Ballpark Estimate: $100 billion (U.S cost including Space Shuttle); $150 billion (total cost to date)
Orbiting the earth 15 times every day, the International Space Station continues to provide research in such fields as biology, physics, astronomy, and meteorology. The ISS currently consists of ten modules in low orbit traveling at approximately 17,000 miles per hour at an altitude of some 217 miles. Construction of the next four additional modules has been completed and each awaits their scheduled shipment between December 2008 and October of 2009. The latest addition, a Russian mini-research module, will be launched in March 2010.

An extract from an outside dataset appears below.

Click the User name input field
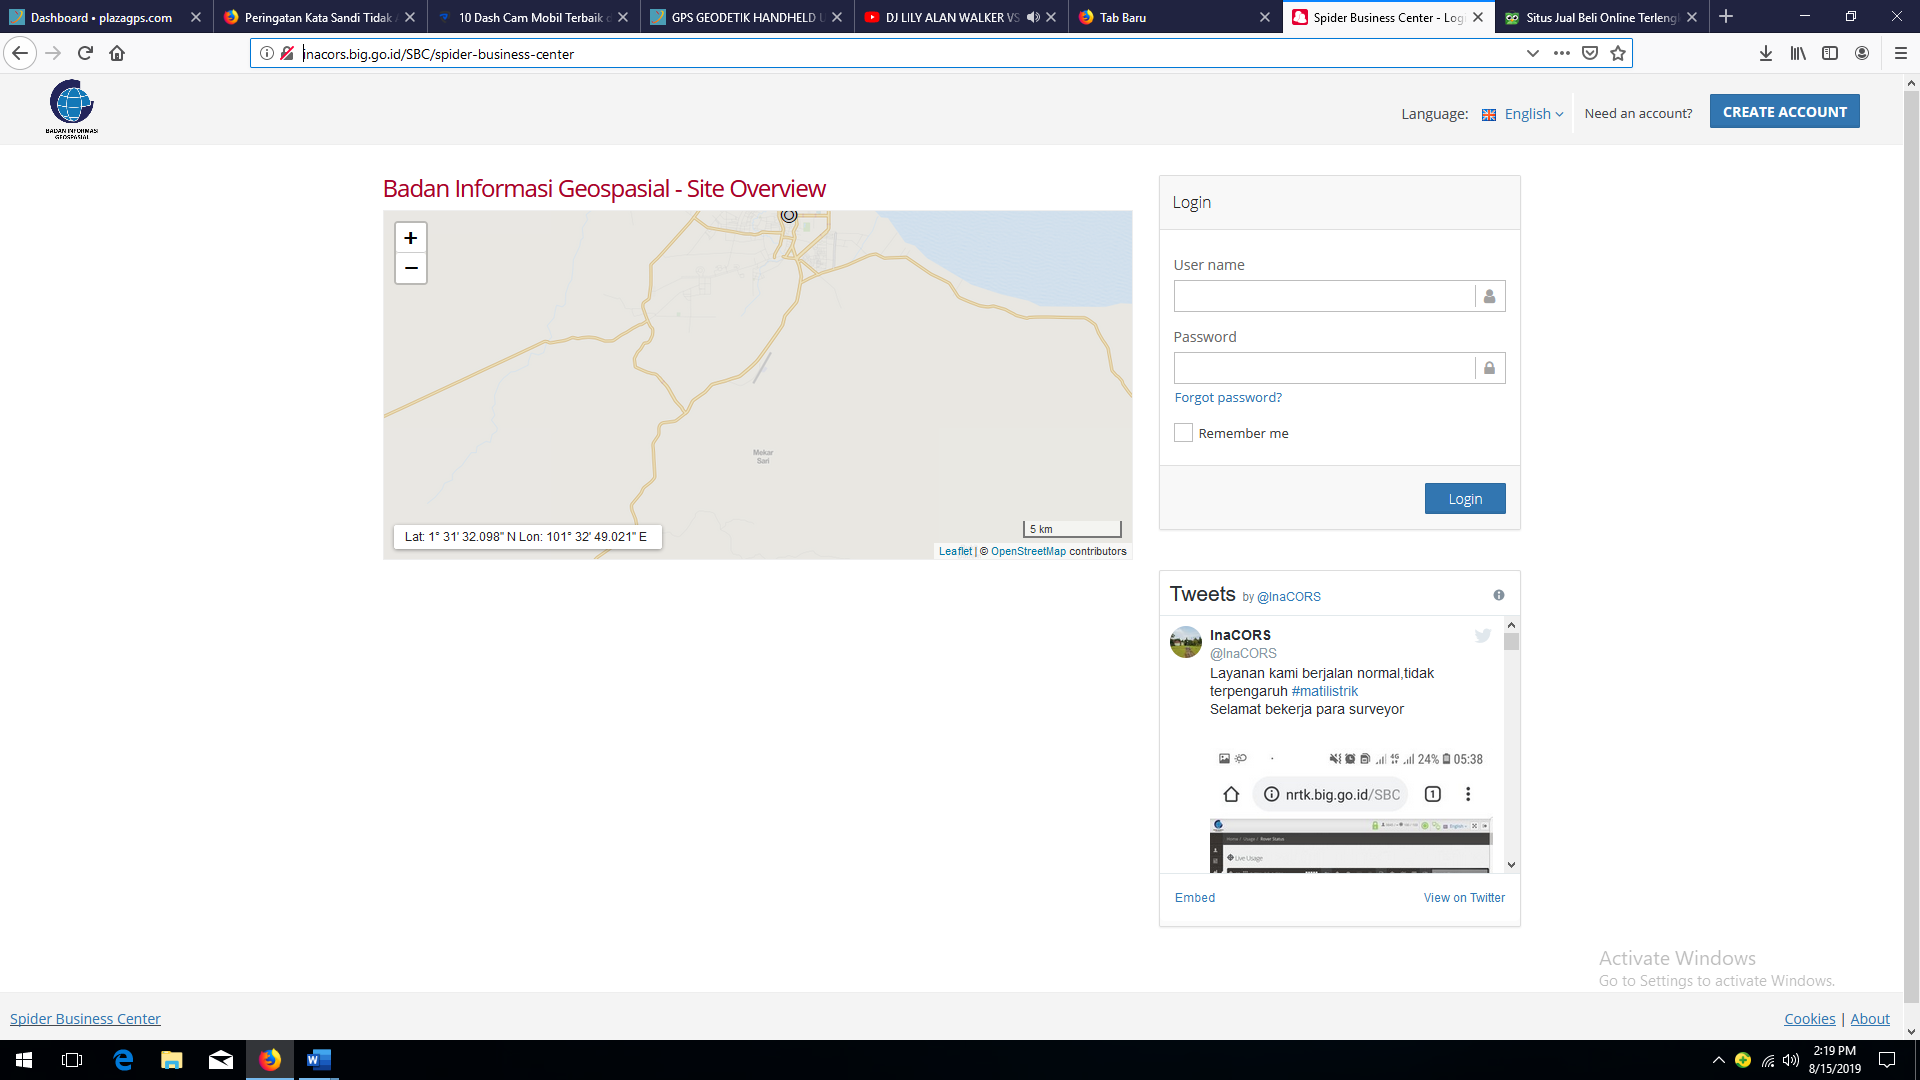 click(1323, 296)
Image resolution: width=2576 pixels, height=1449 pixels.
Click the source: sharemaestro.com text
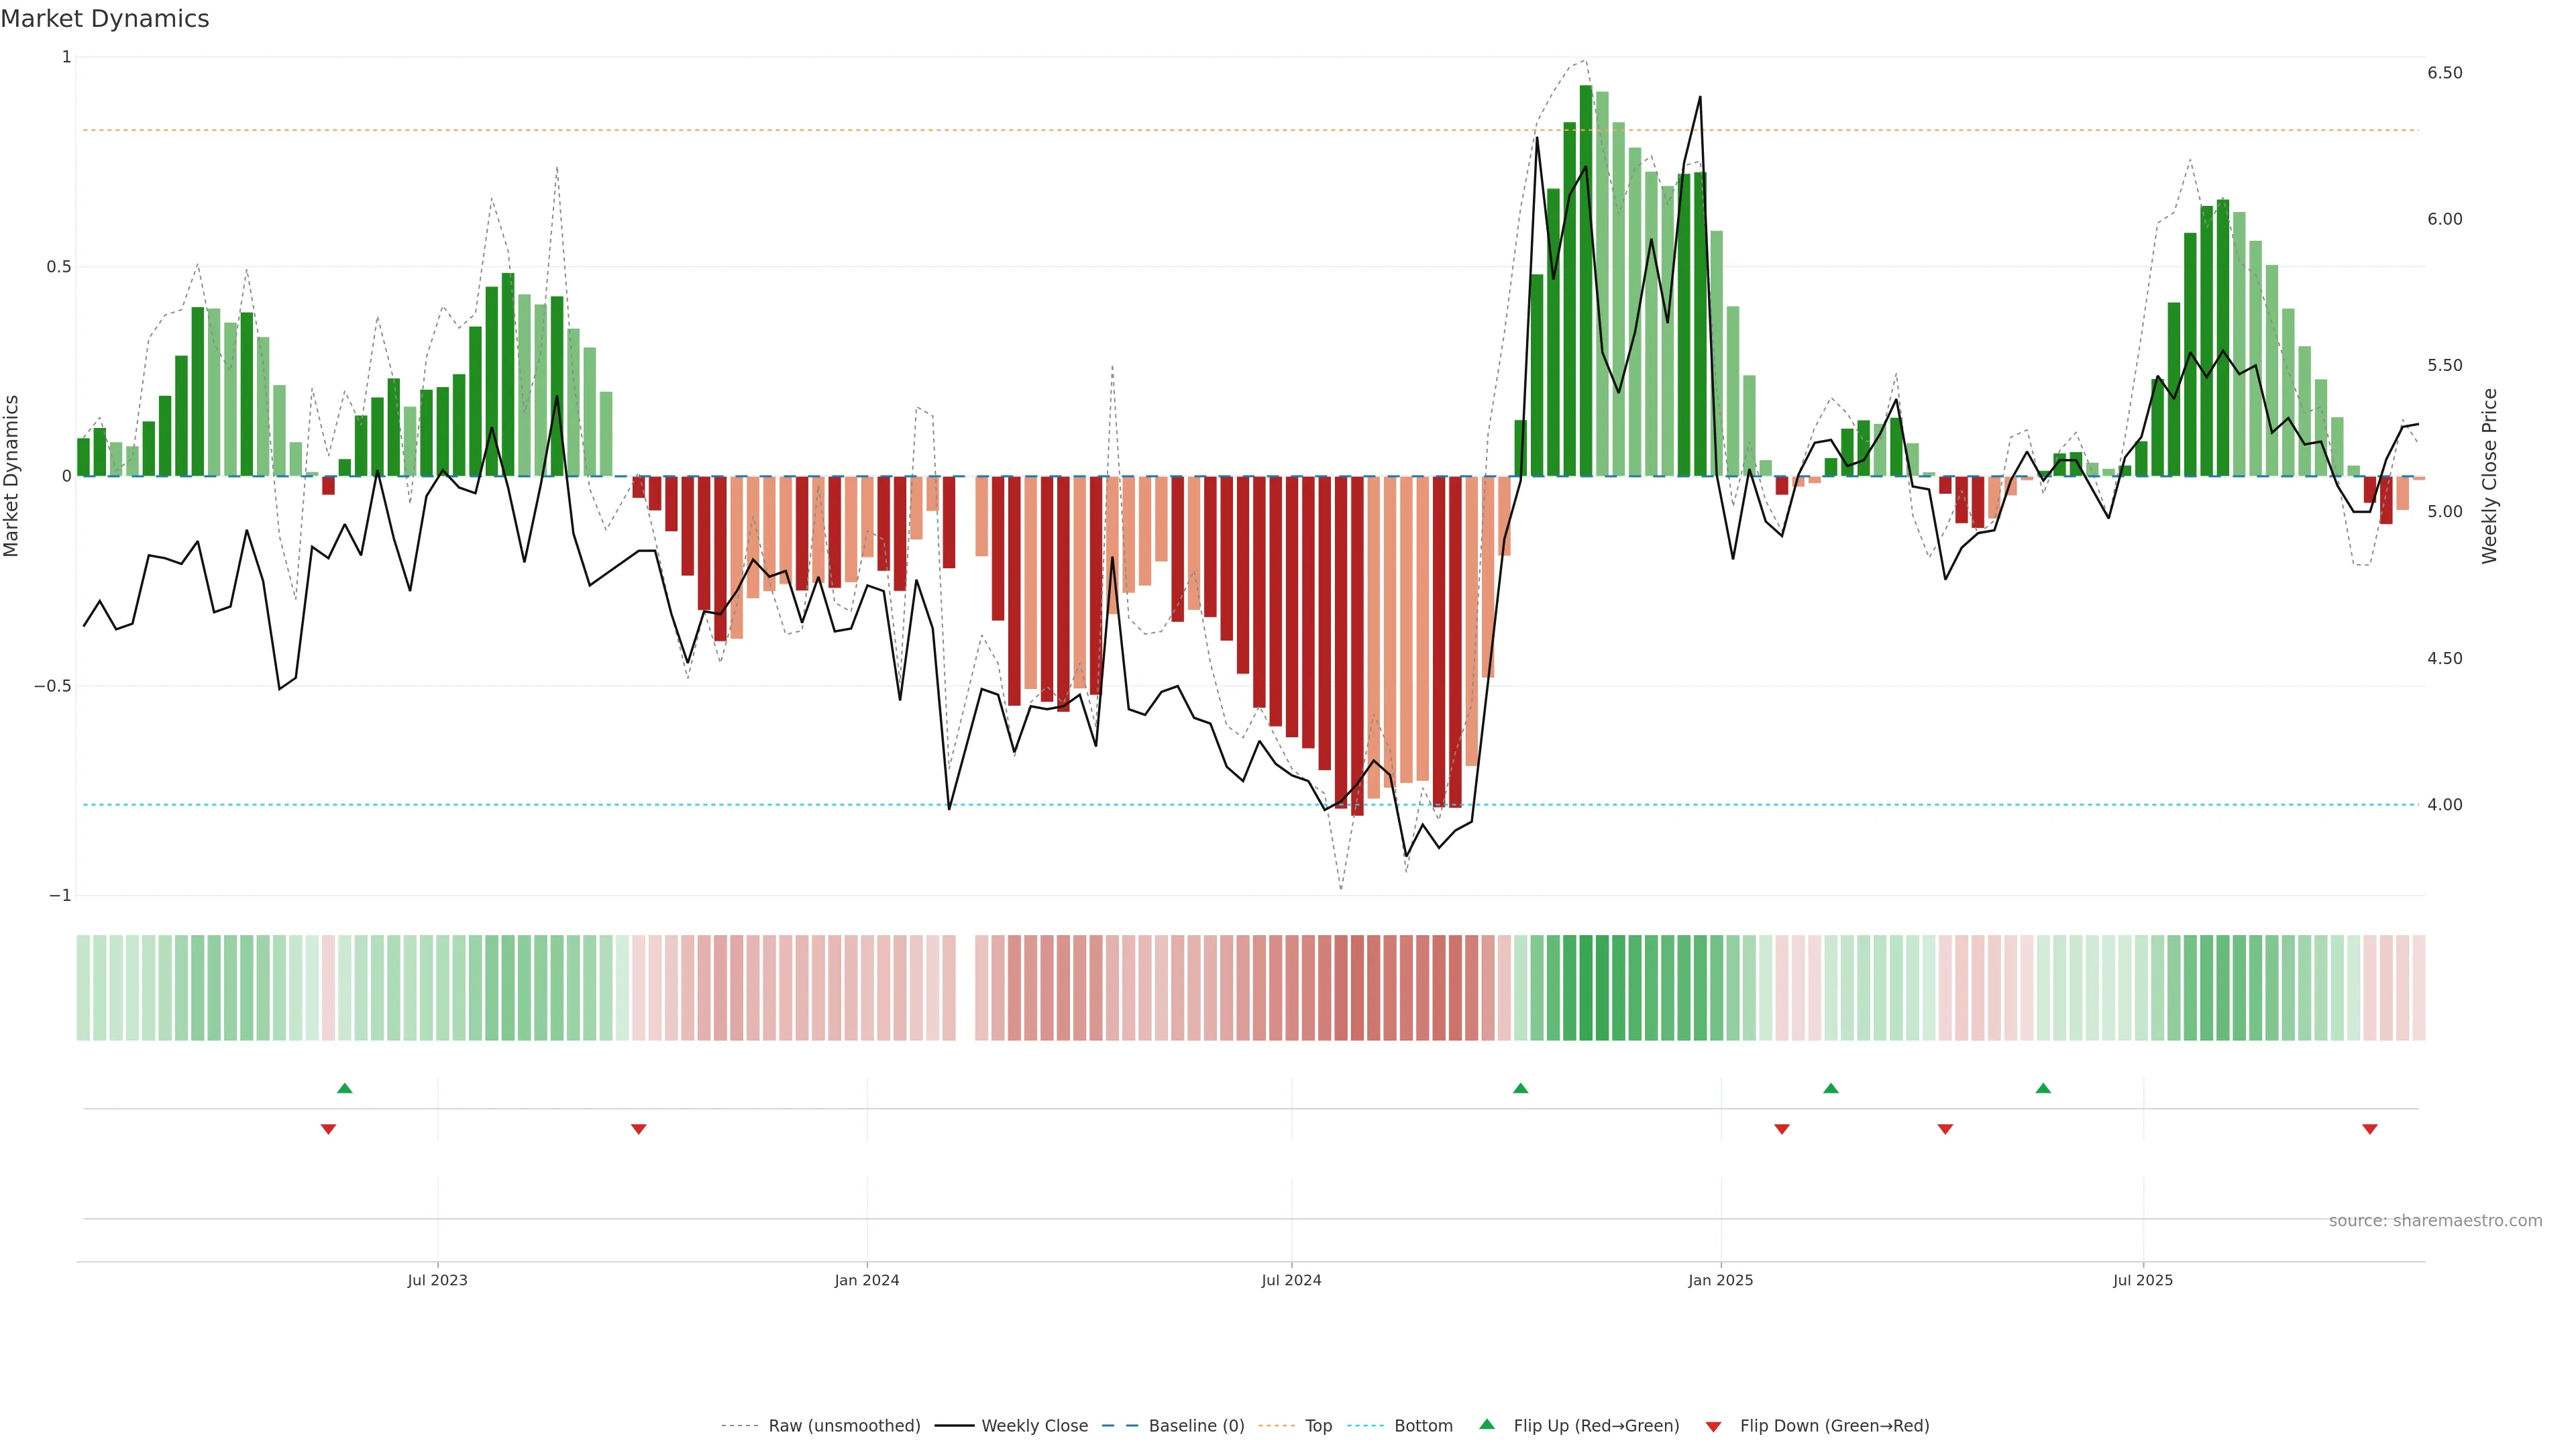[x=2435, y=1221]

The concept for this massive project was first conceived in the early 1990s, motivated to a large degree by the end of the space race between the United States and the Soviet Union. At that time a decision was made by the U.S. to begin negotiations that would lead to a Memorandum of Agreement between the space agencies of the U.S., Russia, Canada, Japan, and Europe (representing 11 European countries) for the construction of a space station that would be a truly international joint effort. The basic plan called for the construction of specifically designed modules by the U.S., European, Japanese, and Russian space agencies that would be launched and combined in orbit.
The First Module
The first module, one that provided electrical power, storage, propulsion, and guidance during initial assembly of the space station, was launched by Russia in November of 1998. This launch was quickly followed by a Space Shuttle delivery of the second module that December. This Boeing-made aluminum section provided six docking locations for other future modules and is the module that connects fluids, environmental controls and life support systems, and electrical and data systems to the work and living areas of the station. In July 2000 the so-called service module was placed into orbit by the Soviet Union providing the main living quarters for the crews, as well as providing the environmental systems, various electronic controls and additional docking ports.

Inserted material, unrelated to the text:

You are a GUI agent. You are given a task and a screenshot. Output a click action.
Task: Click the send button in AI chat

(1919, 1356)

With these three modules connected together the ISS was rendered inhabitable, a situation taken advantage of that November when two Russian cosmonauts and one American astronaut became the first crew members living in the ISS. It will eventually accommodate a six-member crew.
Between February 2001 and May 2008, seven additional modules were launched into orbit, six of them by the Space Shuttle. Also included was the robotic arm from Canada that handles large payloads, moves equipment and supplies around the station, supports astronauts working in space, etc. The remaining five modules will complete the ISS by 2010. From that point on the ISS will remain in operation until around 2016.

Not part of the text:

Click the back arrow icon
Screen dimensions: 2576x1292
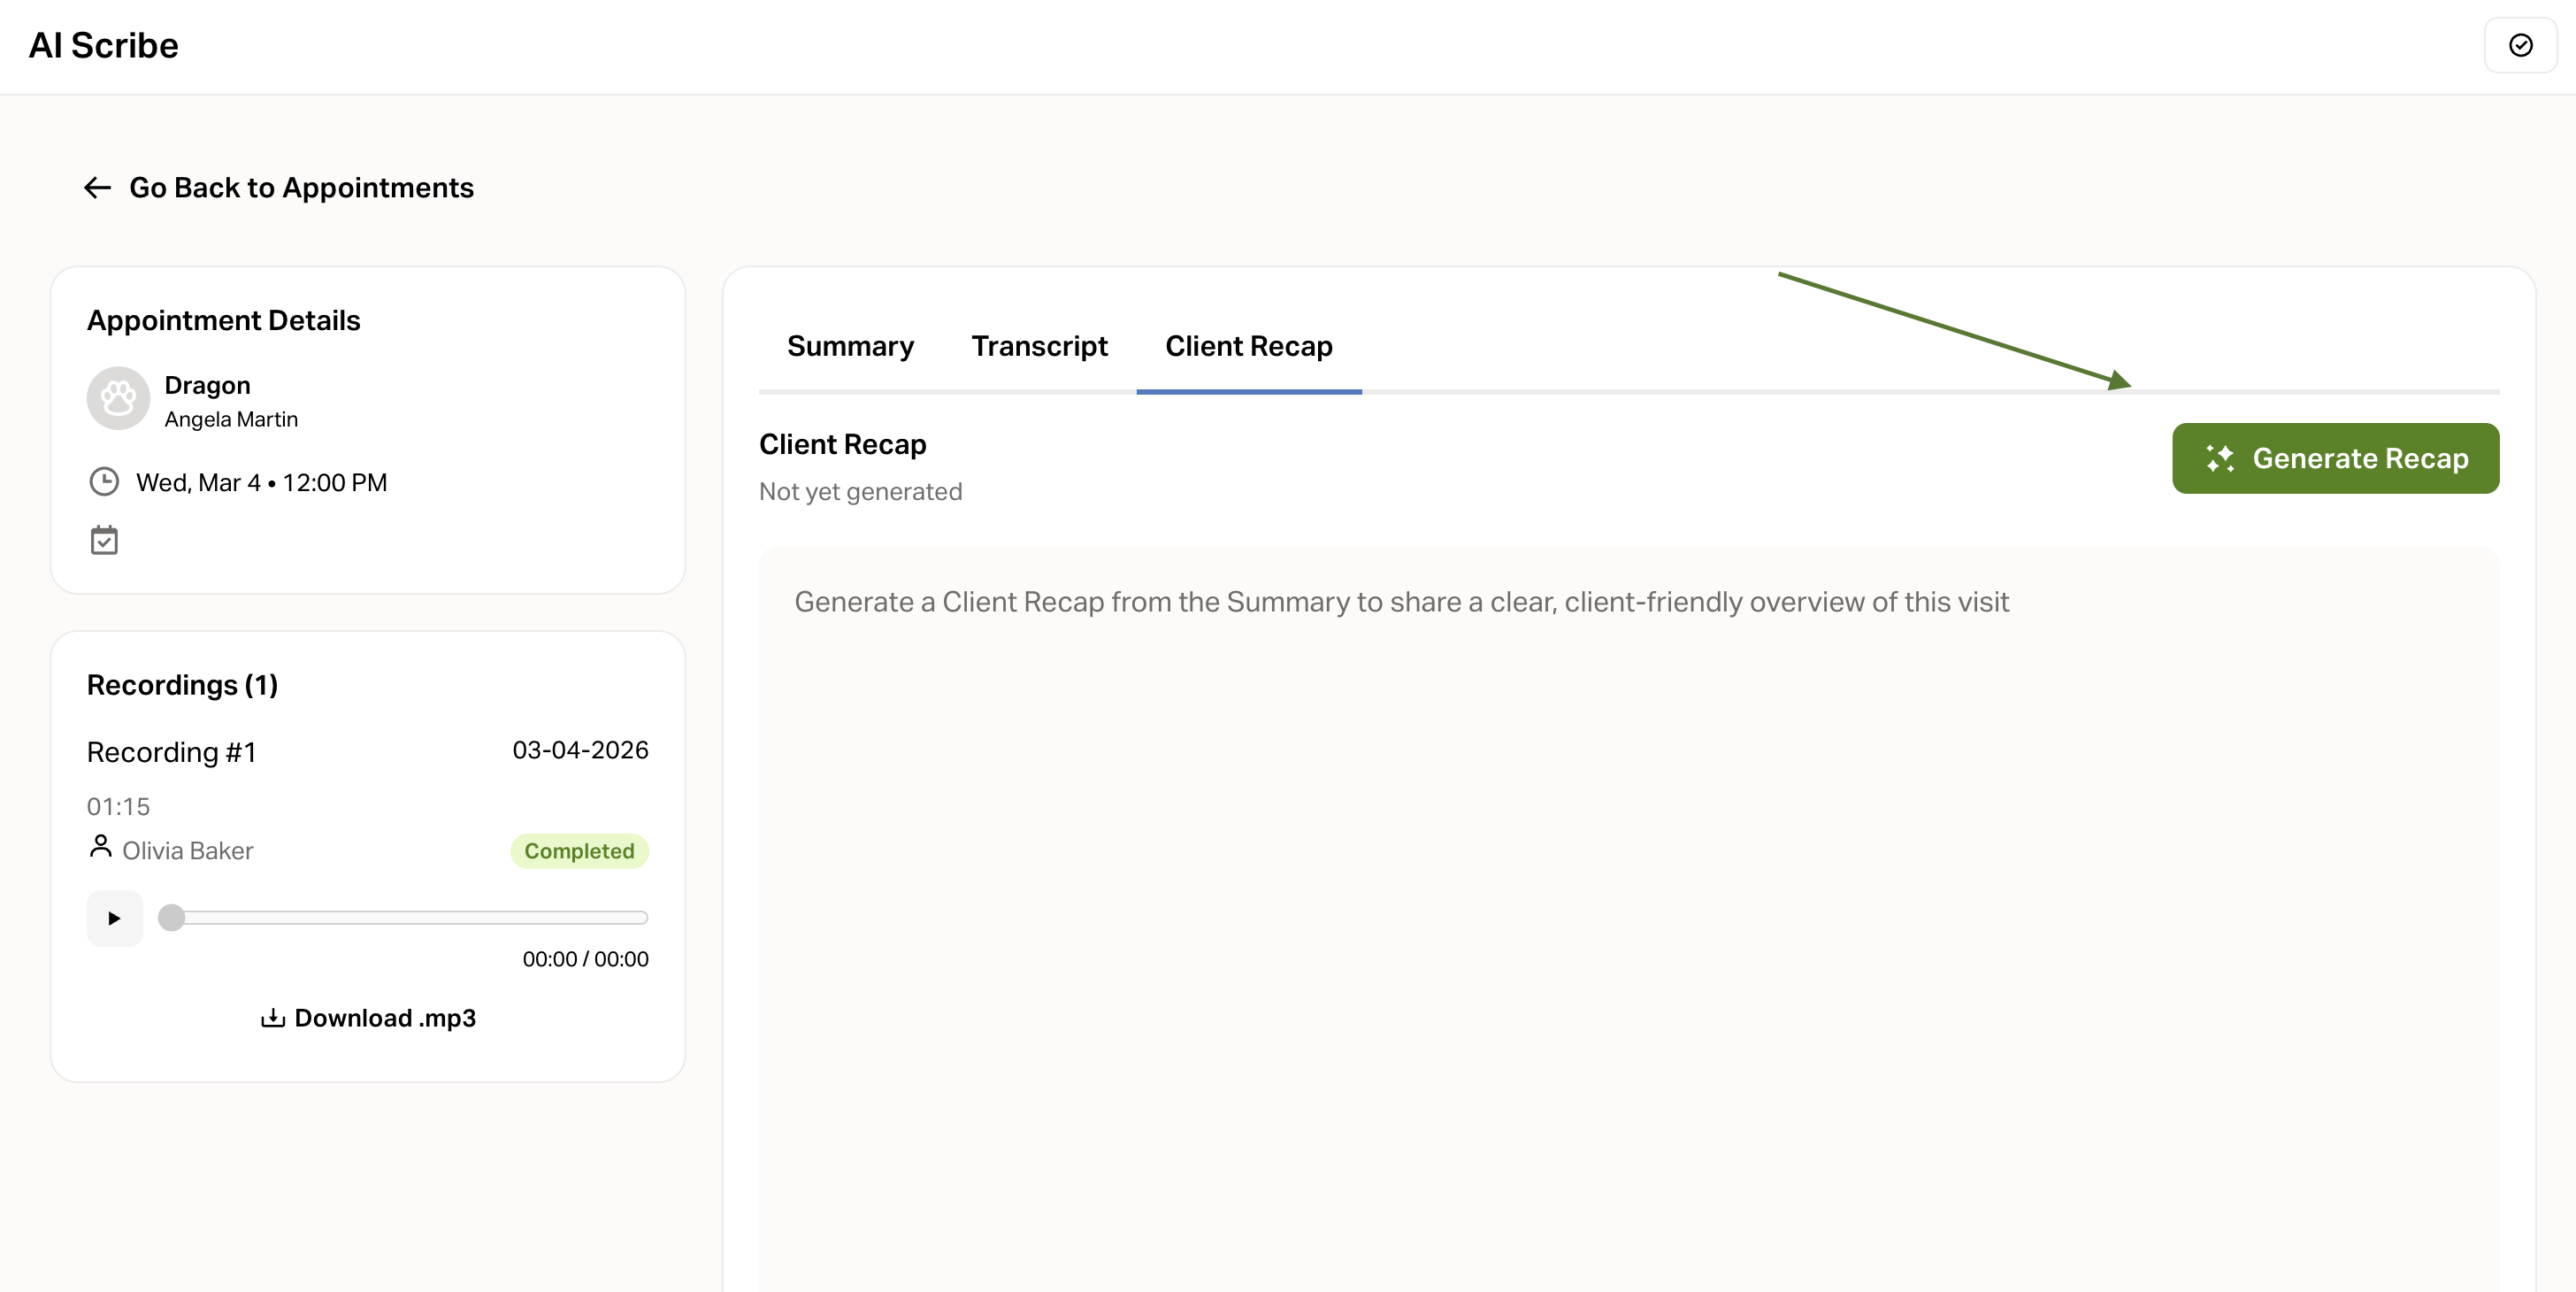click(97, 188)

As in any government project, the ultimate cost is predicted to be far higher than the original expectations. And with so many different governments involved with varying currency values the true overall cost will probably never be certain.
In the United States, NASA reports only the costs relating to the mission, mission integration, and launch facility processing as expenses for the ICC. Despite the fact that the Space Shuttle was and will be used in the future almost exclusively for ICC missions (35 of 41 missions), NASA considers the Space Shuttle Program an independent project from the ISS. For this reason, it does not include the cost of the Space Shuttle Program in their ISS costs.
International Space Station Costs (NASA) Total: $54 to 59 billion
- 1994 – 2005 – $26 billion
- 2006 – 2007 – $4 billion
- 2008 – 2016 – $24 to 29 billion (projected)
Space Shuttle Program: $38 billion
Total estimated costs:
- U.S.: $100 billion
- Europe: $14 billion
- Japan: $10 billion
- Russia: Unknown
- Canada: $2 billion
Although the current research missions of the ISS will end around 2016 the lessons learned and the experiences gained will be extremely significant in furthering man’s quest for travel beyond Earth orbit. The problems to the human body from prolonged weightlessness, the damage to tissue cells from the bombardment of cosmic radiation particles, and psychological stresses of flights lasting many months or years, will have to be overcome before man reaches out for interplanetary travel. The ISS, however, is the first step toward reaching that goal.